Из Нины получилась бы верная, любящая жена, надежный, стойкий в беде друг, настоящая мать. «Смотрю на свою фотографию тридцать шестого года, когда папа уезжал на Север. Неоперившийся «гадкий» утенок с удивленными глазенками — не то татарчонок, не то калмычка — смотрит и удивляется чудесам жизни. И вот я вышла на порог «большой» жизни и вижу: расстилается передо мной туманно-лиловая даль, манит неведомыми радостями, обещает бури в своих просторах и сладостный покой в каких-то далеких гаванях. Чья-то мужественная сильная рука лежит на плечах, а детские ручки обнимают шею…

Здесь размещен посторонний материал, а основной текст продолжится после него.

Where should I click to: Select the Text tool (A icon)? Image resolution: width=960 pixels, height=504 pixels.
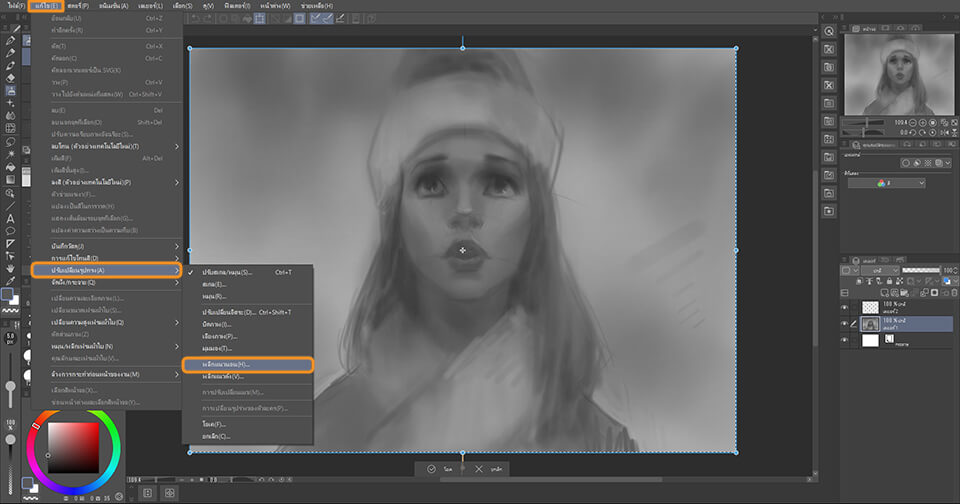pos(10,217)

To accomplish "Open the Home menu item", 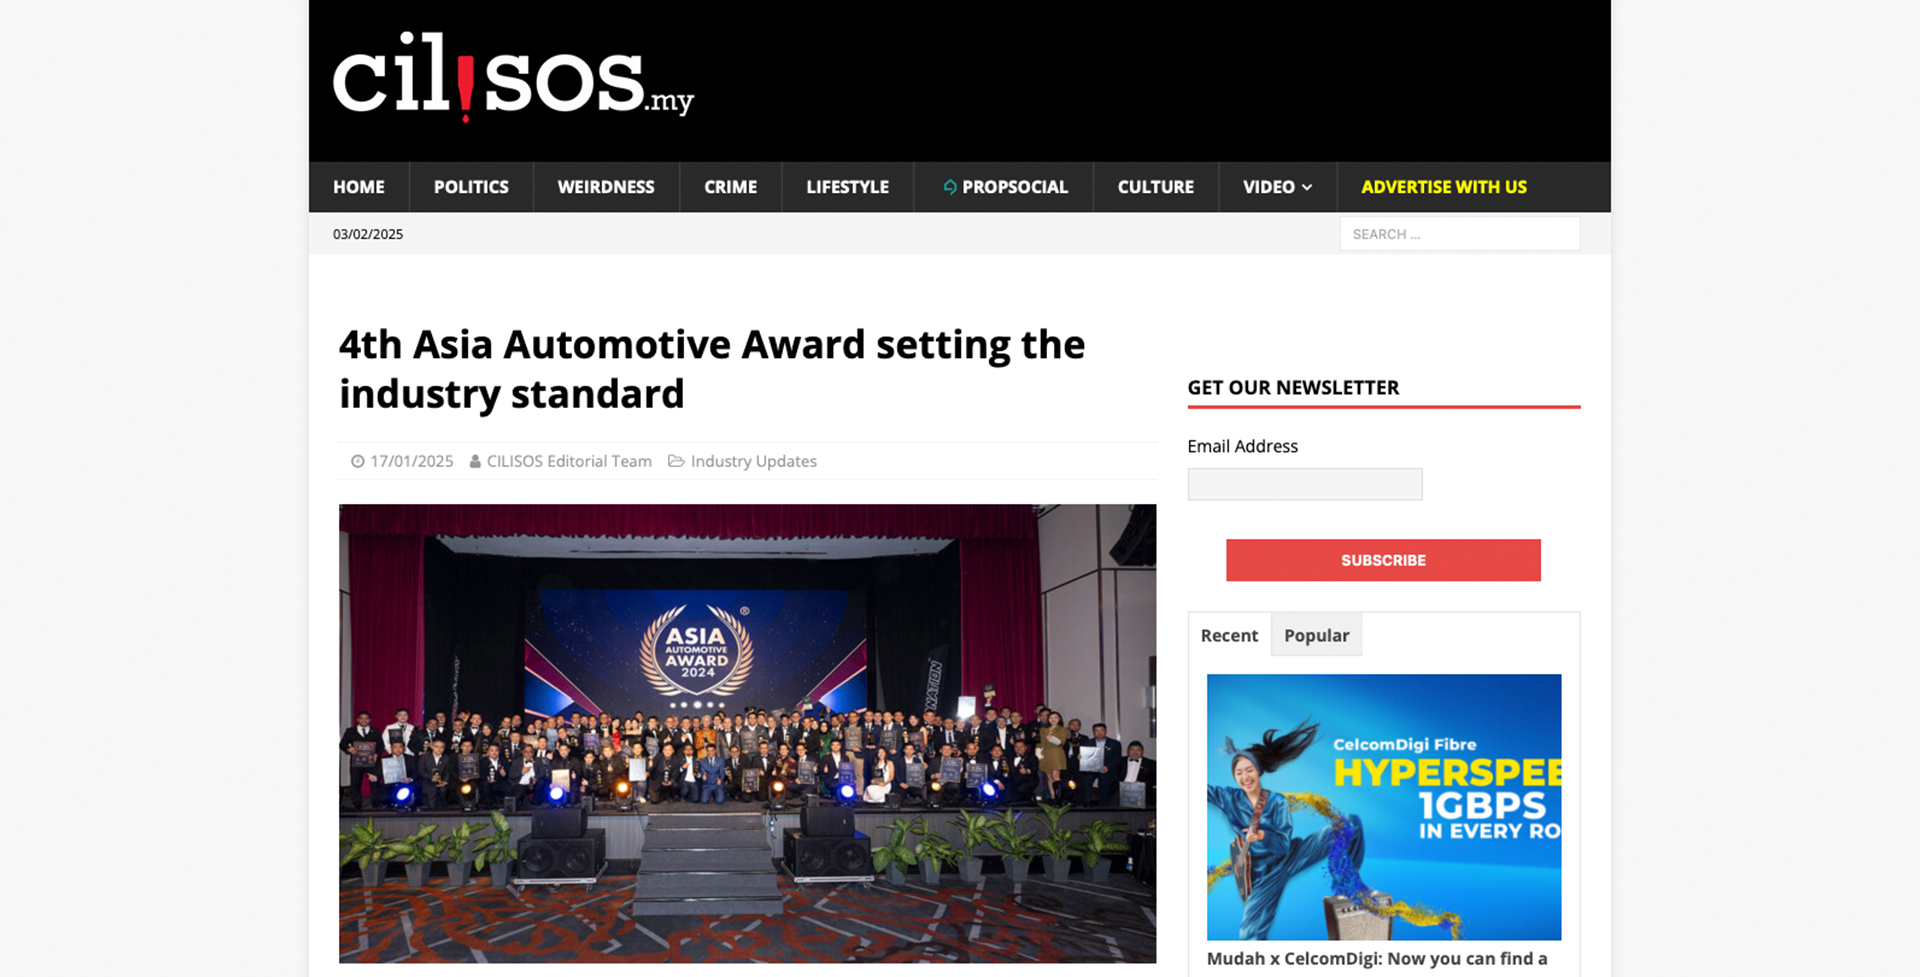I will coord(358,187).
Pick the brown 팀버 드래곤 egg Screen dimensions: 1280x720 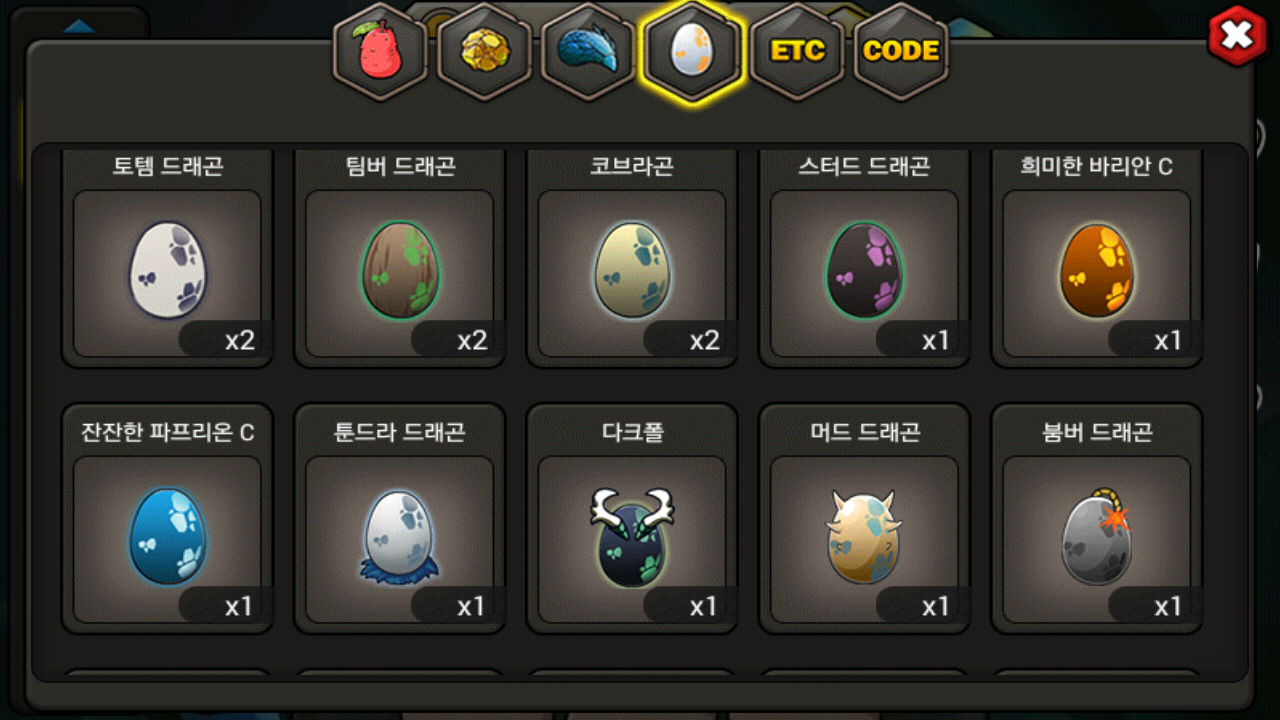pos(400,271)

Но прежде всего мне хочется бури…»
А буря неумолимо надвигалась. Она уже бушевала в Западной Европе, срывая один за другим флаги независимости государств.
До войны Нина не слишком много думала о войне. Правда, она училась бросать гранату и защищаться от газов и авиабомб, прыгала с парашютной вышки в парке («Замечательно!»), ходила в военные походы.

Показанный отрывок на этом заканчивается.